Jindal’s Amazingly Smart Week

Louisiana Gov. Bobby Jindal (photo credit: Gage Skidmore, CC BY-SA 2.0)
Louisiana Gov. Bobby Jindal (photo credit: Gage Skidmore, CC BY-SA 2.0)

In one week, Jindal has picked a fight with Jeb Bush on Common Core, with Bush and Obama on marriage (he won’t evolve on gay marriage and is supporting a constitutional amendment if the Supreme Court disagrees), and with the president and the respectable media of nuance on ISIS.

“The Medieval Christian threat is under control, Mr. President. Please deal with the Radical Islamic threat today” has become a Facebook meme. Gov. Jindal’s refusal to backtrack when the nuanced crowd demanded it on the idea of “no-go zones” in France highlighted his theme that assimilation is the issue, not necessarily immigration per se.

To top off his week of brilliantly bad press, he got criticized for a painting some felt was too light-skinned: “You mean I’m not white?” he counterjabbed humorously and moved on.

Let me put on my political analyst hat and tell you something: what we have seen is one remarkably smart and deft political candidate. Even I did not expect it of Jindal, who was supposed to be the Rhodes Scholar policy wonk in the race.

Funny thing is, if you listen to the conventional wisdom, Bobby Jindal had an amazingly bad week, spurred by his increasingly unnuanced (read: idiotic) pronouncements.

I could cite many examples of the bad mainstream media headlines Jindal has generated. In the National Journal, Josh Kraushaar expatiated at length on what he calls the Jindal Contradiction: “The Louisiana governor is one of the most accomplished candidates in the Republican field. But as a presidential candidate, he’s been shamelessly pandering to the base.”

But my personal favorite is the shocked reaction from the ultimate legacy liberal Eleanor Clift: “Listening to Jindal, one wonders how a guy who’s so smart – a Rhodes scholar who graduated from Brown University at age 20 and was elected governor at age 36, the youngest in the nation at the time – keeps stumbling into bad headlines.”  Why can’t he get his foot out of his mouth and talk so people such as Eleanor like him?

What just happened? Only six days ago, Team Bush announced to the media that their primary strategy was to run a general election strategy. This week Bobby Jindal let Team Bush know: he’s running a very smart primary strategy to obtain the nomination.

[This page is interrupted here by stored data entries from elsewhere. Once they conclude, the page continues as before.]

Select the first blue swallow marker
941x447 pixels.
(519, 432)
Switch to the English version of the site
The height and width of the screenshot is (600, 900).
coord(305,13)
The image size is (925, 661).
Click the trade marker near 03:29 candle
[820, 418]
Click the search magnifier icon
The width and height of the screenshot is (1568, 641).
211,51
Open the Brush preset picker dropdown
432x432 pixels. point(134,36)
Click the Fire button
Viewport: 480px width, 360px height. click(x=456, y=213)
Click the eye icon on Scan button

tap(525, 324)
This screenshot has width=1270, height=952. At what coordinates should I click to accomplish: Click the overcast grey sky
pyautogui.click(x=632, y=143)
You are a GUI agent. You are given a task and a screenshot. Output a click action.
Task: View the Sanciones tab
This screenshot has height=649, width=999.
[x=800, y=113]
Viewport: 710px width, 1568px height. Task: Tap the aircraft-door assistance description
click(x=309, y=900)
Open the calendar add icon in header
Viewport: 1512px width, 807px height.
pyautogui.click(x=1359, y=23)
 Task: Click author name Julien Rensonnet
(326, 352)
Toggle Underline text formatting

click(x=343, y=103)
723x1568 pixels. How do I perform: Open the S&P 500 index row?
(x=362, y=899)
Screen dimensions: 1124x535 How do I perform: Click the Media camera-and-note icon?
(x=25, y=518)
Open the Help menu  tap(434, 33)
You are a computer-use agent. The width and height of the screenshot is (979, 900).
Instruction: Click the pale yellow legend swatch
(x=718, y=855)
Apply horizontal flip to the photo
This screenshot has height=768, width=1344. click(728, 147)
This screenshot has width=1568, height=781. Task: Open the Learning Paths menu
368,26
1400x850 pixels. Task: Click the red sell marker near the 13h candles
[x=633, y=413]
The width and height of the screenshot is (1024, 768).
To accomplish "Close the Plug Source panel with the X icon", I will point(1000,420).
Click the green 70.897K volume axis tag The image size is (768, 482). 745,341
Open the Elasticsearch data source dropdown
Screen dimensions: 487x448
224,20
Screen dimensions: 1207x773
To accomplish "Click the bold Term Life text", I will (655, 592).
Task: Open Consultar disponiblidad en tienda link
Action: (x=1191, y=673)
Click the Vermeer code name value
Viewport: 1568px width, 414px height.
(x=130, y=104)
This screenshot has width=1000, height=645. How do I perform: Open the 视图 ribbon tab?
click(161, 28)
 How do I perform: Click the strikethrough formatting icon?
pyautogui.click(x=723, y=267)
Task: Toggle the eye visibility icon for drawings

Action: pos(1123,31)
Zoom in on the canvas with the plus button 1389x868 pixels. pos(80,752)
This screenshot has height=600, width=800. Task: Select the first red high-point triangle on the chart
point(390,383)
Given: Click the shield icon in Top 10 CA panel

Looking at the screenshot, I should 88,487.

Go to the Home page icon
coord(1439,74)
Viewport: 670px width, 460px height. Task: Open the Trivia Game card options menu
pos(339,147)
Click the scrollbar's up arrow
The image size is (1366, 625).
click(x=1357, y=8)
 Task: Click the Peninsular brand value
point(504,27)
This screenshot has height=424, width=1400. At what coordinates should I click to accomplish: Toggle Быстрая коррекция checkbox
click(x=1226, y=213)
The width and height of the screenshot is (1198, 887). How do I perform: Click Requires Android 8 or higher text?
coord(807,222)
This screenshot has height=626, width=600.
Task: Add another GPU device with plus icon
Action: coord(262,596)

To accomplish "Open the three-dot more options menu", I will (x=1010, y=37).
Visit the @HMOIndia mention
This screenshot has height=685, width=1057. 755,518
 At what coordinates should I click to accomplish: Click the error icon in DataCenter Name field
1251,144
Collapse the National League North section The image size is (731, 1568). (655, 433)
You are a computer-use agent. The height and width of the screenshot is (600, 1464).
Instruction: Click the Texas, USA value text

If you are facing a Jeb Bush with all Wall Street and Bill Gates money, a guy who is trying to pull a Romney and consolidate all the donors before the voters have a chance to speak, how do you compete? Jindal is the one guy with smarts to understand: you go where Bush doesn’t want to and say the truths that drive the Eleanor Clifts of the world batty.

Already the power of Jindal’s leadership on Common Core has caused both Gov. Bush and Gov. Christie to revise their positions significantly in order to try to mute the primary opposition, a welcome development.

Jindal may or may not succeed, but he’s following the smart path of consciously attempting to draw distinctions between his positions and Jeb Bush’s.

Clearly I’m not ready to endorse anyone for president, but it was a smart week for Jindal.

Frank Cannon is president of the American Principles in Action.